Go through the entries below. Copy each line in which "with" appears.

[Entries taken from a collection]

=-=-=

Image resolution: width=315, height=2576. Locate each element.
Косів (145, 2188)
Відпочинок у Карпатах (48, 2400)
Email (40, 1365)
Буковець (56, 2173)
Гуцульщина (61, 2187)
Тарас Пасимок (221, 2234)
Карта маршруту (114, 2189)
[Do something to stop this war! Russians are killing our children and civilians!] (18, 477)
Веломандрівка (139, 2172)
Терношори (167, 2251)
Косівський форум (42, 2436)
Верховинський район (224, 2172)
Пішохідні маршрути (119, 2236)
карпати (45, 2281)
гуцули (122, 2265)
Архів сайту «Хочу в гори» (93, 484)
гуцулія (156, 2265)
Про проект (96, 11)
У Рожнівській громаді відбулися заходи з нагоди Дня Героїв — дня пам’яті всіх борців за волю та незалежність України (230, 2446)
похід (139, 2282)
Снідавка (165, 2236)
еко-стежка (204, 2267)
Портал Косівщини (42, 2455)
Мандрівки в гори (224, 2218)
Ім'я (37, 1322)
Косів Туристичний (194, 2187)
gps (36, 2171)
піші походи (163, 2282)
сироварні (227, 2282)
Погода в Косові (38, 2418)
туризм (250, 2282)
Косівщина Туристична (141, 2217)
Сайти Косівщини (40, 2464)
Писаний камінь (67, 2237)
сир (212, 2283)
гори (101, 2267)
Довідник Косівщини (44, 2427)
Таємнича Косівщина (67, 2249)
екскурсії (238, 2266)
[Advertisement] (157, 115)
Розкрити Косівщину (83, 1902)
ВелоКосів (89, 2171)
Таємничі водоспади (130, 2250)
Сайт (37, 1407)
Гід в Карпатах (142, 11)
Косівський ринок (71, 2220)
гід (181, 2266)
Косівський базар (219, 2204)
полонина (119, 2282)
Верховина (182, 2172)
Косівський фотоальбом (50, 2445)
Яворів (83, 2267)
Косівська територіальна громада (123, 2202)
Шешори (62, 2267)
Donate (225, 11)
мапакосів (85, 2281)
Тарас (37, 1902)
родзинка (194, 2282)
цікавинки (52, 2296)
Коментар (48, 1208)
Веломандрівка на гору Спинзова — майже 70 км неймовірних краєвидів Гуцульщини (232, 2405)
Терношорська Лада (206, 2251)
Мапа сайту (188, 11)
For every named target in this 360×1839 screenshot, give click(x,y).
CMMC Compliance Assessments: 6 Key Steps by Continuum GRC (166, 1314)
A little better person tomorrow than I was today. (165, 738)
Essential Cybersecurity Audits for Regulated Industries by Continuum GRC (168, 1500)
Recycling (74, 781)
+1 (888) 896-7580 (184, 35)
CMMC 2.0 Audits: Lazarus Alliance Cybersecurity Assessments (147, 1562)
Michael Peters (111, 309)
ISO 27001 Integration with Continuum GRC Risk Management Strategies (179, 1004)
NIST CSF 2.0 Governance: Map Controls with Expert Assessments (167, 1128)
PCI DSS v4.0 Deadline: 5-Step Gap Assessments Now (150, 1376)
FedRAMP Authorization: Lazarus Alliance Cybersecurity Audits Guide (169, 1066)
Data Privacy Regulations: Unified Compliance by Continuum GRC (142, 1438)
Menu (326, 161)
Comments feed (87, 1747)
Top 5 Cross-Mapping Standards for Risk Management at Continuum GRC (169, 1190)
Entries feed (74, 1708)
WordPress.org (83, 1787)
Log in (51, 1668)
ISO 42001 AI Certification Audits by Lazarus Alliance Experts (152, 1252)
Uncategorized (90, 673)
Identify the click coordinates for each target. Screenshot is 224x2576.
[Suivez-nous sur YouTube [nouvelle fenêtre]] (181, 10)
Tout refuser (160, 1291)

=-=-=

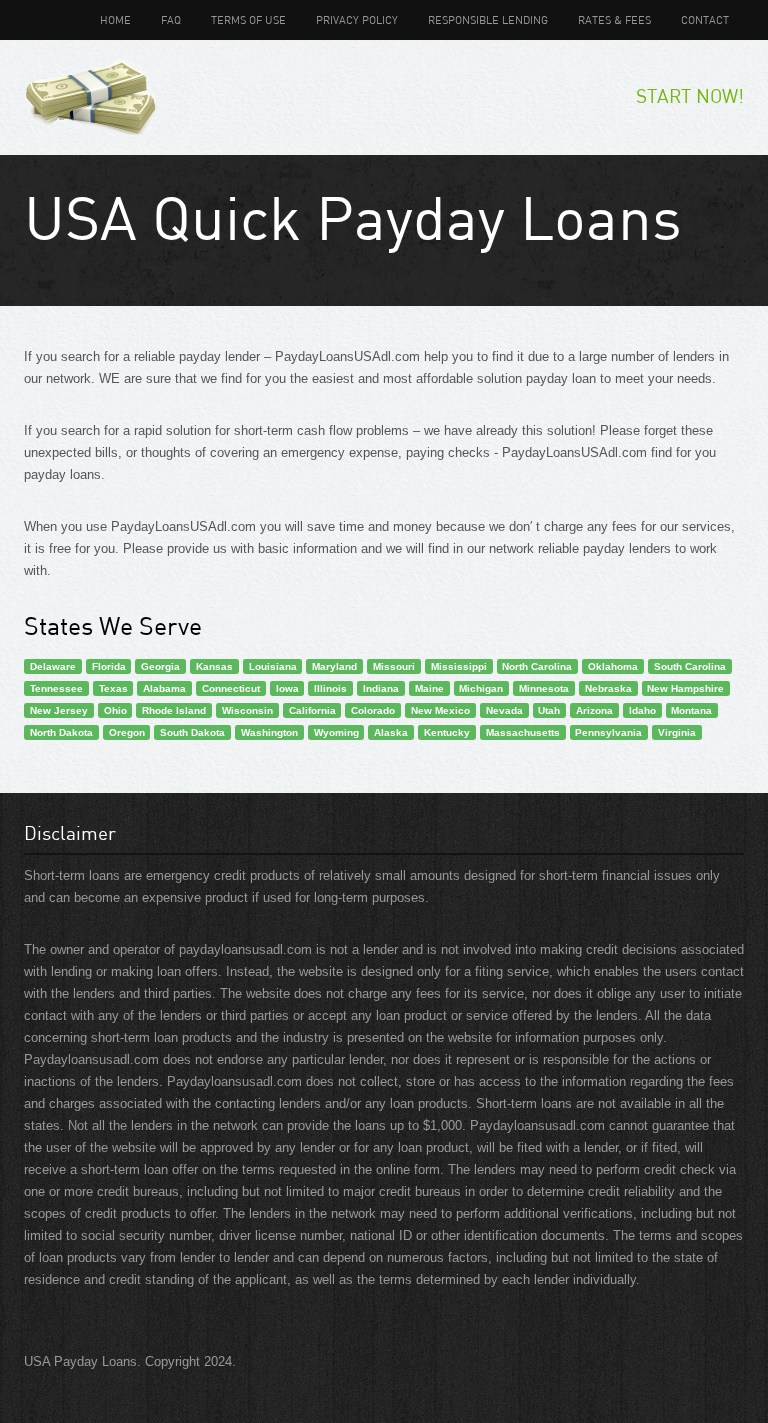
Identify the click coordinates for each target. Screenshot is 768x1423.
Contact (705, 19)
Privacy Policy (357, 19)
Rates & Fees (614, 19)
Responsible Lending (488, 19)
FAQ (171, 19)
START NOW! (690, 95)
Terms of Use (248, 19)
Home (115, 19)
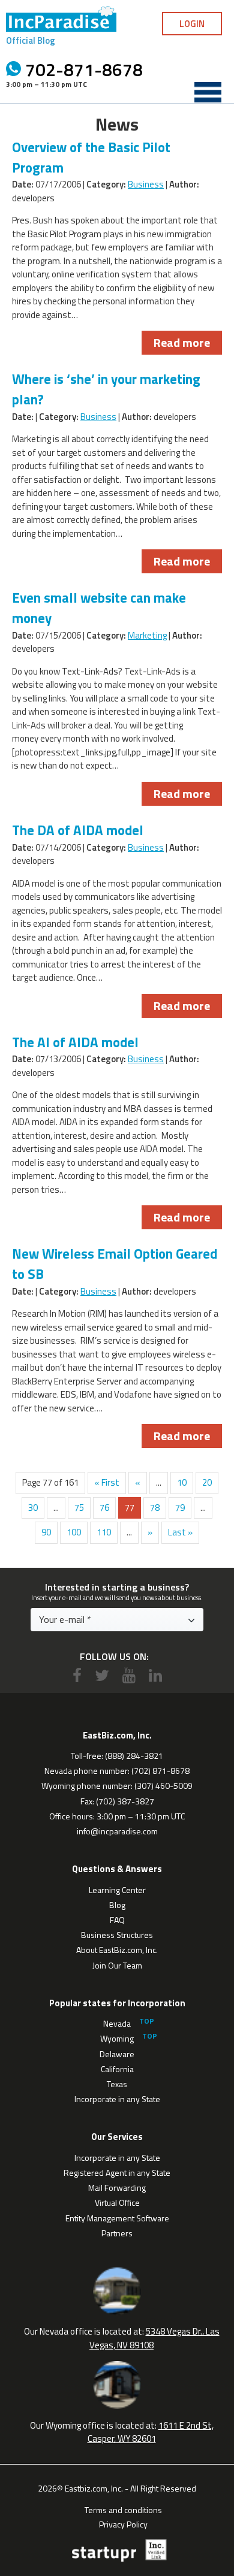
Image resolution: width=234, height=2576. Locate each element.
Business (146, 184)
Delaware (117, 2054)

=-=-=

TASK SOLUTION →
ISO 27001 Integration with Continuum GRC Risk Management Strategies (179, 1004)
NIST CSF 2.0 Governance: Map Controls with Expert Assessments (167, 1128)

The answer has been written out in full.